Students must verify their identity. Students will receive a notice that they must respond to within five business days verifying their identification. There have only been about a dozen cases where a student was accidentally dropped from a course.

Professors began notifying faculty members when trends started to appear in June. Classes that were affected by the fraudulent student accounts were classes that required no English or math clearance, humanities and business classes.

“Those were severely impacted,” said Tafoya. “the fraudulent students were taking up seats in classes that could have taken seats from other students but the departments in reality started when they saw a class was full they started adding sections to offer more courses to the students.”

The amount of damage done due to the scam is unknown.

Classes were continuously being offered to supply the increased demand. No known student has come forward with a complaint.

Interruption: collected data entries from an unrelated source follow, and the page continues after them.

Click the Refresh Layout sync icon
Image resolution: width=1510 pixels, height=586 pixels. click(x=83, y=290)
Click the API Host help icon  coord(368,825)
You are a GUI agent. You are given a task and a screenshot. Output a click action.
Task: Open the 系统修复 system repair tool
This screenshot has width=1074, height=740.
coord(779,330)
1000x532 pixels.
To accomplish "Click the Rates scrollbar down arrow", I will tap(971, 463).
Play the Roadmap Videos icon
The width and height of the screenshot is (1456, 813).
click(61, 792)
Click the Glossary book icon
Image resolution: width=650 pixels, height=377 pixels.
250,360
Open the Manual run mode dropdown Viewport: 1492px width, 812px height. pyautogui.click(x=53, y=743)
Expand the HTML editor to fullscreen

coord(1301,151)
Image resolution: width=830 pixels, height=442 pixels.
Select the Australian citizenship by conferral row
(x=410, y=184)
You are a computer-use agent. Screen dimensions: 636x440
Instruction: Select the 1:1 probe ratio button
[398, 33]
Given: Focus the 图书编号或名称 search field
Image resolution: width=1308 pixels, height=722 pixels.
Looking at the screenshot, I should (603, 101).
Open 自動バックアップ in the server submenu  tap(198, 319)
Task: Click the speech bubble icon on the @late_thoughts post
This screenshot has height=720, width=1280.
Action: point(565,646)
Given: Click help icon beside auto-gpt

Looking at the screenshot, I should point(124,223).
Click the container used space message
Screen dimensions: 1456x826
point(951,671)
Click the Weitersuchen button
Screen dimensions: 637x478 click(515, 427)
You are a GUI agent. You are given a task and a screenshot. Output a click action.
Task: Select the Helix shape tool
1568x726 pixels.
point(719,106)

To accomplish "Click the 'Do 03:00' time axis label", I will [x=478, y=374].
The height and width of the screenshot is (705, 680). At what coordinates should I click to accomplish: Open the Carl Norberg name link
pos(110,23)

Professors began notifying faculty members when trends started to appear in June.

Tafoya said hesitantly, “Since June we’ve dropped a little over 3700 students or withdrawn them from classes and each one was taking three to four classes.”

Common trends would vary weekly in applications but the most common ones were applicants with the same or similar outlook email, IP address, or missing phone number. Accounts also shared the same addresses.

Fraudulent student accounts used stolen identities from all over the country. There were no apparent trends in the identities that were stolen.

As cases continue to arise Tafoya stressed that detecting these fraudulent accounts is difficult and time-consuming. This is the first year anything of this nature has occurred at Cerritos College before.

Efforts to prevent this from reoccurring have been made, but detecting fraudulent accounts has been made a priority.